▸ Given request:
Which rows need copying out word for word? Write out only the lines from the one containing "Where should I click to: Reply" to the one containing "Action: [44, 225]", with both of those included.

▸ Exercise data:
----

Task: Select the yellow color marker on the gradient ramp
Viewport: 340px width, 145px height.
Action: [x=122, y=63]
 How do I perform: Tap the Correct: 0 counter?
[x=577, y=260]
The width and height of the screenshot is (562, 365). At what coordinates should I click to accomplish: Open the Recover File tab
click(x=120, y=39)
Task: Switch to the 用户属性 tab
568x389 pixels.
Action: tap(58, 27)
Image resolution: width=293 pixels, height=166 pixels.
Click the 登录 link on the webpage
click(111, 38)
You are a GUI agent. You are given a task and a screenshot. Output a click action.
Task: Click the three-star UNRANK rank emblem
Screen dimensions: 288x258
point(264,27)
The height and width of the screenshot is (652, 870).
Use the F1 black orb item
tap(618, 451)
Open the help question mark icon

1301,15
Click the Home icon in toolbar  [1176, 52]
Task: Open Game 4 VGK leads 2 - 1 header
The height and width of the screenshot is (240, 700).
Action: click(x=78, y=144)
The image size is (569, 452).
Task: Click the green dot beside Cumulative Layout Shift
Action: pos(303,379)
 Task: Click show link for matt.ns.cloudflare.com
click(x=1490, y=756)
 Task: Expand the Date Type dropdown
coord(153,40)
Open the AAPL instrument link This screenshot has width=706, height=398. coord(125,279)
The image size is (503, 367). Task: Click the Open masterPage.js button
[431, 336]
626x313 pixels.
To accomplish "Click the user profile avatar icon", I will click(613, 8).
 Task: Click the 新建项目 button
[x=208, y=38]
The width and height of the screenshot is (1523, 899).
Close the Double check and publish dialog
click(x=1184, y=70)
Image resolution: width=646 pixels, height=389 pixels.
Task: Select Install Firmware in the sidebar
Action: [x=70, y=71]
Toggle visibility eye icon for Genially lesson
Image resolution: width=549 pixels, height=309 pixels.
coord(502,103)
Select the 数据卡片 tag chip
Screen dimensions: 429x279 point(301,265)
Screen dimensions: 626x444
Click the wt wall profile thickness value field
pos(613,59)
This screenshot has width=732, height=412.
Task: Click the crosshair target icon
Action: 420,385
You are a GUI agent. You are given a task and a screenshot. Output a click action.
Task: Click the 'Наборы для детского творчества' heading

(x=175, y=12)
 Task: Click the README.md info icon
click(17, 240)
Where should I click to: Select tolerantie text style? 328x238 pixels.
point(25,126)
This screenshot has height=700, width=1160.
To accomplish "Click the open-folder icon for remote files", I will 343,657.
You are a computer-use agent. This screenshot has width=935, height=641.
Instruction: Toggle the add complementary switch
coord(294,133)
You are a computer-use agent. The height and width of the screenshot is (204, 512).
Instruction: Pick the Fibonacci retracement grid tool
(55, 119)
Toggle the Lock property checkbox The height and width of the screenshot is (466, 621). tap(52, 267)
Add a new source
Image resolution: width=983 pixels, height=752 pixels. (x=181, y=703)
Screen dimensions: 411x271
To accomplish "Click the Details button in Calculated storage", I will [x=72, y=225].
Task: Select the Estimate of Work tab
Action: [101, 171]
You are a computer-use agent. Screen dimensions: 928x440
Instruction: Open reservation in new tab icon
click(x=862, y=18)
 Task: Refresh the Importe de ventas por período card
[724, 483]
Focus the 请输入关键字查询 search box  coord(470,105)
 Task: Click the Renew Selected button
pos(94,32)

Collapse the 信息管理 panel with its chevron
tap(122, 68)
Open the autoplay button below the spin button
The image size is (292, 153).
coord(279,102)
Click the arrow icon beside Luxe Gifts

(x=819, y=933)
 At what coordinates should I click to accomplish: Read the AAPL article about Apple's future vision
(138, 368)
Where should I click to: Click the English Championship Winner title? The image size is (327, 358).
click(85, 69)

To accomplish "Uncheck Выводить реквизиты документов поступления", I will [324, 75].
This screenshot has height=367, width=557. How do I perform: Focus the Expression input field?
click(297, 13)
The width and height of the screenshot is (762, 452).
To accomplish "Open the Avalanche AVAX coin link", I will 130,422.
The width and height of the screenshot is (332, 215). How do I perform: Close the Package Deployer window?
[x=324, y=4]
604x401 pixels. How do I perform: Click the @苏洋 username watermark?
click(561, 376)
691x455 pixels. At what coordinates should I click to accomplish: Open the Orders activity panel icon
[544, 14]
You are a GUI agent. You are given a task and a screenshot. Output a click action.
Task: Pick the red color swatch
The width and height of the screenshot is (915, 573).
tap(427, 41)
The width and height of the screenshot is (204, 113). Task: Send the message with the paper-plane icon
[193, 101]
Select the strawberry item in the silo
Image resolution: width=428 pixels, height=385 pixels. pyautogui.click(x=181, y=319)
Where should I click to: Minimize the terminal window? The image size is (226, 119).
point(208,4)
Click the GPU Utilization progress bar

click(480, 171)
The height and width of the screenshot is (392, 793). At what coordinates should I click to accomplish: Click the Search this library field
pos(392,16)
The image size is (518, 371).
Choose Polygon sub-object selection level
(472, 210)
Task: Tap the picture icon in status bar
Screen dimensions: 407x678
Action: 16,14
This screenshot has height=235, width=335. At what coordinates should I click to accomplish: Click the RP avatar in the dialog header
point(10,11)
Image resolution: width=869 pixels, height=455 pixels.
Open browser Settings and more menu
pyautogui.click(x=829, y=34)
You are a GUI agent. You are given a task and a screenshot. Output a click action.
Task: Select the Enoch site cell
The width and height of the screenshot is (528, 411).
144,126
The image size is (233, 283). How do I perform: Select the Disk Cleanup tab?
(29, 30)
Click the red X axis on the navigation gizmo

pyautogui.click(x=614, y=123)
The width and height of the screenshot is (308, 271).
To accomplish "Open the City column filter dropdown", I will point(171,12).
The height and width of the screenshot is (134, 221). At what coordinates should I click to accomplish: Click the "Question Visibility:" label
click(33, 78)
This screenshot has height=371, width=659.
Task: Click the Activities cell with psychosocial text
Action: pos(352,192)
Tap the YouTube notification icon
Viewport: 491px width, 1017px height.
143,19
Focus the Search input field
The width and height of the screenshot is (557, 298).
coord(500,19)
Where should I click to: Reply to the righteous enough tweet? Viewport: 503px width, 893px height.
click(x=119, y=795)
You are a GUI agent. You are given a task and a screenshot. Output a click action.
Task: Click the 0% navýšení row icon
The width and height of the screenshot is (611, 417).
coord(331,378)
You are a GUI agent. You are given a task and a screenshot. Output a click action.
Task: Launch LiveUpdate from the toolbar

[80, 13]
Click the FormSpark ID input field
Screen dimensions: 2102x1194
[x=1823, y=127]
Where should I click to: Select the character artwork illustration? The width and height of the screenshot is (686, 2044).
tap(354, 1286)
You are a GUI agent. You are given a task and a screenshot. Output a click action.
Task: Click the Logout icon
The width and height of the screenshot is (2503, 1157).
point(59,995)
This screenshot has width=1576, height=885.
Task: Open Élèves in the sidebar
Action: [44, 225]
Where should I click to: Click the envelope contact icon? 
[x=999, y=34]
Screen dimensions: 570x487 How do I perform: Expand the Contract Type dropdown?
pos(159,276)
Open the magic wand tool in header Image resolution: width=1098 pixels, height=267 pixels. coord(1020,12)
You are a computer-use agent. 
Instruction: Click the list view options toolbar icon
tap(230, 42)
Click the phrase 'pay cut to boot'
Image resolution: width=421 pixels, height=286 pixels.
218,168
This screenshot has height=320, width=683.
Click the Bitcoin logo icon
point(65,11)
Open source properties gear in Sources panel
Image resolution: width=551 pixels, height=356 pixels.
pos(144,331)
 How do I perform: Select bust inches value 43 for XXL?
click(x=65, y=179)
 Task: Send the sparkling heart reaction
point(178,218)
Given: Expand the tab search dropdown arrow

----

▸ Exercise output:
Where should I click to: Reply to the righteous enough tweet? Viewport: 503px width, 893px height.
click(x=119, y=795)
You are a GUI agent. You are given a task and a screenshot. Output a click action.
Task: Click the 0% navýšení row icon
The width and height of the screenshot is (611, 417).
coord(331,378)
You are a GUI agent. You are given a task and a screenshot. Output a click action.
Task: Launch LiveUpdate from the toolbar

[80, 13]
Click the FormSpark ID input field
Screen dimensions: 2102x1194
[x=1823, y=127]
Where should I click to: Select the character artwork illustration? The width and height of the screenshot is (686, 2044).
tap(354, 1286)
You are a GUI agent. You are given a task and a screenshot. Output a click action.
Task: Click the Logout icon
The width and height of the screenshot is (2503, 1157).
point(59,995)
This screenshot has width=1576, height=885.
Task: Open Élèves in the sidebar
Action: [44, 225]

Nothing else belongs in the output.